# Sticky  Photo of the Year Contest 2021



## Ivyacres

*It's time to choose the Photo of the Year 2021!*

There's been so many fantastic photos shared through the year 
and each month members chose the monthly winners. 

Now its time to select the one photo that is your favorite for 2021. 

Whether you loved the theme itself or you just loved what the photo captured, 
its time to choose your favorite from the winners.

*One vote per membership.*

Voting ends Sunday Jan 2nd. Good luck


*1: Making the Sun MORE Golden
Hudson's Fan* 










2: *Gold Standard Head Cocking
diane0905* 










3: *Just Kidding Around
ceegee* 










4: *Golden Close Ups
Deborus12* 










5: *Golden Happy Tongues
windfair* 










6: *Summer Fun
Riley's Mom* 










7: *What's That
Annef* 










8: *Best Gardener
3Pebs3* 










*9: I Love Food
JulesAK* 










10: *Colors of Fall
JDandBigAm* 










11: *Goldens and Their Sticks
Ivyacres*










12: *Holiday Happiness
kh79*


----------



## CAROLINA MOM

It's time to Vote for the 2021 Photo of the Year. 

Look through the entries of the Monthly Photo Contest Winners and pick your Favorite. 

*You can only vote for One.* 

*The poll closes Sunday, January 2nd, 2022 @ 11:09 PM EST. *


----------



## laurab18293

This is a very hard one. They are all soo wonderful!


----------



## Ivyacres

Wow, a very hard choice this year. I've narrowed it down to 2...I'll keep looking till I'm sure!!!


----------



## 3goldens2keep

Really, really, hard to find what I liked best.....finally, I flipped a coin over 2, and I will not say which one I voted on! But, no losers here, all are great shots of great dogs....HAPPY NEW YEAR


----------



## Ivyacres

It's time to Vote for the 2021 Photo of the Year.

Look through the entries of the Monthly Photo Contest Winners and pick your Favorite.

*You can only vote for One.

The poll closes Sunday, January 2nd, 2022 @ 11:09 PM EST. 
NOTE*** I'm pretty sure the time will change to 6:09pm.*


----------



## Claire's Friend

Ivyacres said:


> It's time to Vote for the 2021 Photo of the Year.
> 
> Look through the entries of the Monthly Photo Contest Winners and pick your Favorite.
> 
> *You can only vote for One.
> 
> The poll closes Sunday, January 2nd, 2022 @ 11:09 PM EST.
> NOTE*** I'm pretty sure the time will change to 6:09pm.*


Too hard to pick, they are all just super. They would make a great calendar !!! OK, I'll go back and try harder


----------



## CAROLINA MOM

The suggestion about a calendar has been brought up several times over the years.

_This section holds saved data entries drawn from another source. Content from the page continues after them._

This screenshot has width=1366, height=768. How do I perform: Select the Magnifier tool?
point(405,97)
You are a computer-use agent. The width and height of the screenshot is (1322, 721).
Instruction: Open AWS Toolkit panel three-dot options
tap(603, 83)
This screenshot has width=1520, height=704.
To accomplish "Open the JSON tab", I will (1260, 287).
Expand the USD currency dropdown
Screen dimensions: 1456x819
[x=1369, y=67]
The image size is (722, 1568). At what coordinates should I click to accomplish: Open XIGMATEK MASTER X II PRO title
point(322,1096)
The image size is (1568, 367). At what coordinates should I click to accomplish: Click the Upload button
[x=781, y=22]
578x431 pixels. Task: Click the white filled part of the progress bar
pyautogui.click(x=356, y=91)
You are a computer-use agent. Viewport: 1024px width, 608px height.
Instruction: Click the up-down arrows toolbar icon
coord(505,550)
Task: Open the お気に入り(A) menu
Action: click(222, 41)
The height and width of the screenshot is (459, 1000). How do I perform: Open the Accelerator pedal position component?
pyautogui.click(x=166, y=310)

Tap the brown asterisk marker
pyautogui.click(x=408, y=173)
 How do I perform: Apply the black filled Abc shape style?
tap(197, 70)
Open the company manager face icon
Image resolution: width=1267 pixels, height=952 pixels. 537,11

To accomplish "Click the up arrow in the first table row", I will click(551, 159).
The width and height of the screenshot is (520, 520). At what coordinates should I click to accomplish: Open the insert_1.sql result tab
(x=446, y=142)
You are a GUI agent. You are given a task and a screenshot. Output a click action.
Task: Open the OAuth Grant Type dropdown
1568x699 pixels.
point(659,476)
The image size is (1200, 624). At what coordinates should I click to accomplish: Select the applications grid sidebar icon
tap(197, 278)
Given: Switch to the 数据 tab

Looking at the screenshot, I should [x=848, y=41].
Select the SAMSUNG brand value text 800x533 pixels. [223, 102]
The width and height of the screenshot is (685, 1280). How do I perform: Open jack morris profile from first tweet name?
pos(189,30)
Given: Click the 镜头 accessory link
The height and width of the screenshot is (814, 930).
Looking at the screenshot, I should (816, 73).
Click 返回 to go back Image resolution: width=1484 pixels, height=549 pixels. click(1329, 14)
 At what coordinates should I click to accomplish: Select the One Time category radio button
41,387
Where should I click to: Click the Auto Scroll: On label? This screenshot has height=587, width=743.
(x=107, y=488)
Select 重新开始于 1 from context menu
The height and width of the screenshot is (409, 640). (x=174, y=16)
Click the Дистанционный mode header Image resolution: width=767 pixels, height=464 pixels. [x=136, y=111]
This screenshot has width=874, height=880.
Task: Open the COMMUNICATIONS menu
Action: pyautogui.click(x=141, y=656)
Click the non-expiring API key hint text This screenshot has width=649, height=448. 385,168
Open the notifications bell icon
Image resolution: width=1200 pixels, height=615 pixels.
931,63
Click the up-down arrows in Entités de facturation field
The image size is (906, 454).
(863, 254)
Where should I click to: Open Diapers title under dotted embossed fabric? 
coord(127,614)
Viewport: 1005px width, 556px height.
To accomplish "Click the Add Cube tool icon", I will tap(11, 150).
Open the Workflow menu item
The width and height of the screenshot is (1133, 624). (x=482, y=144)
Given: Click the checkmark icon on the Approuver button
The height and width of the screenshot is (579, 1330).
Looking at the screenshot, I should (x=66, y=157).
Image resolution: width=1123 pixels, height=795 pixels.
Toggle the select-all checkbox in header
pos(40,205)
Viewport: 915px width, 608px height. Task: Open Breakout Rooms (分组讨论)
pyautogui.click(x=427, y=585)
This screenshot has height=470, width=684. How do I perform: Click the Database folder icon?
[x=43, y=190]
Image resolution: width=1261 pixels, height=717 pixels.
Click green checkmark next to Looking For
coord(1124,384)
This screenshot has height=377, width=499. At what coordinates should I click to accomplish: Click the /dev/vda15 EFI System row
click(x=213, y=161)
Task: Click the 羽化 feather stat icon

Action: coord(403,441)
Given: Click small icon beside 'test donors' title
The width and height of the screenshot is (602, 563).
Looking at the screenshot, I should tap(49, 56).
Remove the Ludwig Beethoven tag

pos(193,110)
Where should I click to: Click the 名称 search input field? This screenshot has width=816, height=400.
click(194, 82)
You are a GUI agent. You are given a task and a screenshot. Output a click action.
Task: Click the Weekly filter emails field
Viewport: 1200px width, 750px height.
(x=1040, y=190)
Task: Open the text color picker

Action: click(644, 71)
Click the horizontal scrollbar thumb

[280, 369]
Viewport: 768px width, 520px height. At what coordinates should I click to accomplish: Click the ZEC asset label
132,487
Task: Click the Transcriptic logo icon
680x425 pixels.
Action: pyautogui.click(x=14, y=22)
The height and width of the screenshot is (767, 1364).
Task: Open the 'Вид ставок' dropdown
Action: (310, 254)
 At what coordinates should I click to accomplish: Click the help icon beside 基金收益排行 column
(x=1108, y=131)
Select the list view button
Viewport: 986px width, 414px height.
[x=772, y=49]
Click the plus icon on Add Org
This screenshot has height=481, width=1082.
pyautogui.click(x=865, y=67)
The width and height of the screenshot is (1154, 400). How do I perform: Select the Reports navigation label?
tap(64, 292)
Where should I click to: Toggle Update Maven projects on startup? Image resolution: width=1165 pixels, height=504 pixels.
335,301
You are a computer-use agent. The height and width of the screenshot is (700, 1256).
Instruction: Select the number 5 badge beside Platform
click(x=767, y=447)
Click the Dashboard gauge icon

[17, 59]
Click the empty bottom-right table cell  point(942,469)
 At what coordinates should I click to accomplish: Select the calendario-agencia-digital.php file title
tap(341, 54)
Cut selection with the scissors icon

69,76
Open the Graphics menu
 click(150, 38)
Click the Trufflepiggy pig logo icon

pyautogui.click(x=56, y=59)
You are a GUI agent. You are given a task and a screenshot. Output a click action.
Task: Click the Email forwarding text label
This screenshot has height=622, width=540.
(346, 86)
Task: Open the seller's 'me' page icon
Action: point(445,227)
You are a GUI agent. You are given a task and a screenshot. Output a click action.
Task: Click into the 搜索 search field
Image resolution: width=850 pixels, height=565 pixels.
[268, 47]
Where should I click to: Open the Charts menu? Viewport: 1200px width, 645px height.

Contact the Site Owners-Vertical Scope or maybe start a thread in this section-

Site Help and Suggestions | Golden Retriever Dog Forums (goldenretrieverforum.com)


----------



## Ivyacres

Ivyacres said:


> It's time to Vote for the 2021 Photo of the Year.
> 
> Look through the entries of the Monthly Photo Contest Winners and pick your Favorite.
> 
> *You can only vote for One.
> 
> The poll closes Sunday, January 2nd, 2022 @ 11:09 PM EST.
> NOTE*** I'm pretty sure the time will change to 6:09pm.*


Time's running out to pick your favorite photo for 2021!


----------



## FurdogDad

There can only be One........which is almost impossible......


----------



## Ivyacres

37 members have voted for the Photo of the Year. 
It's getting close so every vote is important.
*The poll closes Sunday, January 2nd, 2022*


----------



## Ivyacres

We have a tie right now! 39 members have voted, have you?
This poll will close: *Tomorrow at 6:09 PM. *


----------



## FurdogDad

Both awesome photos too....somebody's gonna have to make a tough decision.....


----------



## CAROLINA MOM

It was a very tough decision for me when I voted, all the entries are fantastic.

*41 Votes are in now, there's no longer a tie, but it's close and it could change as more people vote before the poll closes Sunday @ 6:09 PM EST. *


----------



## Ivyacres

It's a tie again!


----------



## Ivyacres

Vote before the poll closes today at 6:09 PM EST.


----------



## CAROLINA MOM

Ivyacres said:


> It's a tie again!


That didn't take long. 

Don't forget to vote everyone!


----------



## Ivyacres

We'll have a winner in just a minute!


----------



## Ivyacres

Congratulations WINDFAIR, you had the Photo of the Year!


----------



## CAROLINA MOM

Congratulations Windfair!


----------



## Deborus12

Congratulations Windfair! That beautiful photo moment and your gorgeous pup deserve the Photo of the Year award 💗


----------



## FurdogDad

Congrats Windfair! Deborus 12 had a beautiful closeup but it's tough to beat a cute puppy photo.....and the cuteness factor of yours was off the scale.


----------



## swishywagga

Congratulations Windfair,such a lovely photo!


----------



## Ivyacres

Each of the photos were outstanding!


----------



## Rundlemtn

Congratulations Windfair! I 100% expected you to win with that adorable photo! 

Although I have to say that I was tickled to see a few people had voted for Rundle's butt photo! Thank you, to those who voted for Rundle .


----------



## FurdogDad

Rundle does have impressive excavation skills......


----------



## 3goldens2keep

Congratulations...that puppy shot was one of my favorite!


----------